All this would be acceptable if no moral claims existed other than those that follow from ownership rights. Of course, that does indeed seem to be Bauer’s belief, but I have already discussed why his defense of that belief involves arbitrariness, ambiguities, and a failure to examine alternatives. Bauer’s policy prescriptions (despite several sensible remarks arising from his empirical studies) are geared to his narrow and parochial principles. A grand program of challenging worldwide “economic delusion” and providing a more sensible approach than the so-called “new international economic order” seems to have got stuck in the mud of the writer’s own back garden.

I have concentrated in this review only on some of the principal themes of Bauer’s absorbing book. There are other important issues that he takes up. Chapter 3, “The Population Explosion: Myths and Realities,” is probably the most perceptive and clear-headed analysis of this confusing problem that can be found in the literature. He also makes a powerful critique of “commodity stabilization arrangements” (Chapter 8). Part Three of the book, dealing with “the state of economics,” includes essays that have points of interest, but are more heterogeneous and of uneven depth, and only loosely related to the main themes of the book.

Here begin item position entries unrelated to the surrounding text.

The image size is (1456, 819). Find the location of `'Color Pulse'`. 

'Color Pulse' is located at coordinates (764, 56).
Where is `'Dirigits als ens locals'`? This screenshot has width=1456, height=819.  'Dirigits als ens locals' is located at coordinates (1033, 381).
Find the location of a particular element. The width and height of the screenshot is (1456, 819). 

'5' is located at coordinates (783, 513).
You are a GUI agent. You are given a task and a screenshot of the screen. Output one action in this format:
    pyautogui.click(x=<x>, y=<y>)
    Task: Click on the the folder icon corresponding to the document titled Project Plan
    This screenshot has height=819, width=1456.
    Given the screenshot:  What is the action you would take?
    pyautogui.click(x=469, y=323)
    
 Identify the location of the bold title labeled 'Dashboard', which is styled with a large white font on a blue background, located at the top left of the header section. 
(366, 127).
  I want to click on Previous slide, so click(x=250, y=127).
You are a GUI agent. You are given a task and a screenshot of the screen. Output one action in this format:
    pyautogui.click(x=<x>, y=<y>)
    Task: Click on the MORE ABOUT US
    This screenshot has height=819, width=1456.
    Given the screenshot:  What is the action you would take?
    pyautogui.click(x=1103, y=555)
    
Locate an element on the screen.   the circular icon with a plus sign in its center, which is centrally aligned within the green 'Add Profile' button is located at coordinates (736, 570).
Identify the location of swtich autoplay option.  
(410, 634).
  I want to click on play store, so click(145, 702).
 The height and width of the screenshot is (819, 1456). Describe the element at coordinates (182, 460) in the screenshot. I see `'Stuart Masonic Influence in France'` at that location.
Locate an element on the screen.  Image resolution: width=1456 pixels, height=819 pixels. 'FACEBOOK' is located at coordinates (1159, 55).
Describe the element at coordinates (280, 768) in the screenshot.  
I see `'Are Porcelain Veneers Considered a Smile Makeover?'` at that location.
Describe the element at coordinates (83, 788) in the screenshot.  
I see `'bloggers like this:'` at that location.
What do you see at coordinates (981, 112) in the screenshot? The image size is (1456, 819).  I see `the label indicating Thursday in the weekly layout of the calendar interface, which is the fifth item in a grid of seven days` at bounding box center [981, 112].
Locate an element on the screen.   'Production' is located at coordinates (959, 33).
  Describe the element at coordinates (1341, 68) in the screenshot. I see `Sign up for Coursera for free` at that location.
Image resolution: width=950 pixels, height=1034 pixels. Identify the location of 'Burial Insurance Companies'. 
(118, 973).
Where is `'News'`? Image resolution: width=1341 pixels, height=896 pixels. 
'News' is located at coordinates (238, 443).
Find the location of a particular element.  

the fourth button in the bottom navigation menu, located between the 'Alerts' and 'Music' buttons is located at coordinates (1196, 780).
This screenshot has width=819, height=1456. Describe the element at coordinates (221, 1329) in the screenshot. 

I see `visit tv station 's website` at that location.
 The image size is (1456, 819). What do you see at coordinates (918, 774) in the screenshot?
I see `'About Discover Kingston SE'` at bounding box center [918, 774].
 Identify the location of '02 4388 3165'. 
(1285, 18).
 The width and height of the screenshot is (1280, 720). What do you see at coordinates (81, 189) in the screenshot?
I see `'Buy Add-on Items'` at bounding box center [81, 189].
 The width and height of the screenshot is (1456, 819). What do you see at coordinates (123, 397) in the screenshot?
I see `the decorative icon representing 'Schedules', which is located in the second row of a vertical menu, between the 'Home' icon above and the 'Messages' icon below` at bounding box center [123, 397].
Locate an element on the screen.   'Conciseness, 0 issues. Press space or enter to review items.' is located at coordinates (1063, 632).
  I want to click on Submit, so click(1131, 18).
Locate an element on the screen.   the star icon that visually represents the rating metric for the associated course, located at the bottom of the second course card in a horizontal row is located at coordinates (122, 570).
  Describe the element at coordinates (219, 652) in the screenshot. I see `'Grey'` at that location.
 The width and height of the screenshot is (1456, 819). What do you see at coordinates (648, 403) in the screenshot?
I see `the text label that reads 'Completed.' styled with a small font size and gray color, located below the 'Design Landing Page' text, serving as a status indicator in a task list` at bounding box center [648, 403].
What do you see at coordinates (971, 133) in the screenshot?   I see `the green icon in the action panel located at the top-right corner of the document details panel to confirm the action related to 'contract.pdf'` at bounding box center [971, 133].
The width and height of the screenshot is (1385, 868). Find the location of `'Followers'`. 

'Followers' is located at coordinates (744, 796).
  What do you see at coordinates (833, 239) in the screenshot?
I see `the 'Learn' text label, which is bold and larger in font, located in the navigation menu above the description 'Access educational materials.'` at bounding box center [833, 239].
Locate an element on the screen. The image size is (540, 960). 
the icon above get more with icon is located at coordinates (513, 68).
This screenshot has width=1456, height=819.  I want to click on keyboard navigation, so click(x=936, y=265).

I need hardly add that for reasons I have already discussed, this is an extremely important work. It applies and extends a view that is widely held. It presents the ideas and analyses of one of the major and most creative conservative thinkers on political economy, covering some of the central policy issues in the modern world. The book is both illuminating and provocative. The reader is forced to ask himself if he accepts Bauer’s reasoning, and if not, why not. I have tried in this review to indicate why not.